- [Task description] Whatever runs from the line with "1086x1120 pixels." to the end of the records below must be copied exactly, with nothing else included.

Data extracted from a collection
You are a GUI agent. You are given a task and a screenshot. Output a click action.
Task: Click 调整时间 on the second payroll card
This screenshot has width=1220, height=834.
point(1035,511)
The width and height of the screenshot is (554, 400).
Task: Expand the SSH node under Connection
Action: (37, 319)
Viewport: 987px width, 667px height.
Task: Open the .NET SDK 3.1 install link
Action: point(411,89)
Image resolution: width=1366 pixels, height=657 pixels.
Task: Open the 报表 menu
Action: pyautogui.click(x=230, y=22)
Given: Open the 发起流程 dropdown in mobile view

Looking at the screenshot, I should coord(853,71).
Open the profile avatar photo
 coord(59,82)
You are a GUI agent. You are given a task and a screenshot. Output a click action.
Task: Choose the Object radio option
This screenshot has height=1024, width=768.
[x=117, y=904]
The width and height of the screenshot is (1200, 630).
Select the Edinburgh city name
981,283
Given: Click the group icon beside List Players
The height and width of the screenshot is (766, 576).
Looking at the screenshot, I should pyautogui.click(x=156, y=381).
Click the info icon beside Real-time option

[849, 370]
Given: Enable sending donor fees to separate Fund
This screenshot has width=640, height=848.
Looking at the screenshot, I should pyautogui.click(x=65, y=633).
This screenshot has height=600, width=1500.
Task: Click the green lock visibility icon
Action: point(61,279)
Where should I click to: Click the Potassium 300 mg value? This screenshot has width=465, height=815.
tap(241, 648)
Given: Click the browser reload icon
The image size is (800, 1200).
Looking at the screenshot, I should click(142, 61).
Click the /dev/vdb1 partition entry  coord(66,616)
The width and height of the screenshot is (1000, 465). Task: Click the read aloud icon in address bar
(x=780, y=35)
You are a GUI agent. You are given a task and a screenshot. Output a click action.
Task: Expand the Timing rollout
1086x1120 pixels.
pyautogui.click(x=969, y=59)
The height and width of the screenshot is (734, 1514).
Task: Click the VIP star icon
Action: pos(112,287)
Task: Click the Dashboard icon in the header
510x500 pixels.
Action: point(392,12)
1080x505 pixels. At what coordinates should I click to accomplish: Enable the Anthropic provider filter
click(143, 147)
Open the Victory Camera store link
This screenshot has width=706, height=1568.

- [Exercise response]
1086x1120 pixels.
pyautogui.click(x=969, y=59)
The height and width of the screenshot is (734, 1514).
Task: Click the VIP star icon
Action: pos(112,287)
Task: Click the Dashboard icon in the header
510x500 pixels.
Action: point(392,12)
1080x505 pixels. At what coordinates should I click to accomplish: Enable the Anthropic provider filter
click(143, 147)
Open the Victory Camera store link
This screenshot has width=706, height=1568.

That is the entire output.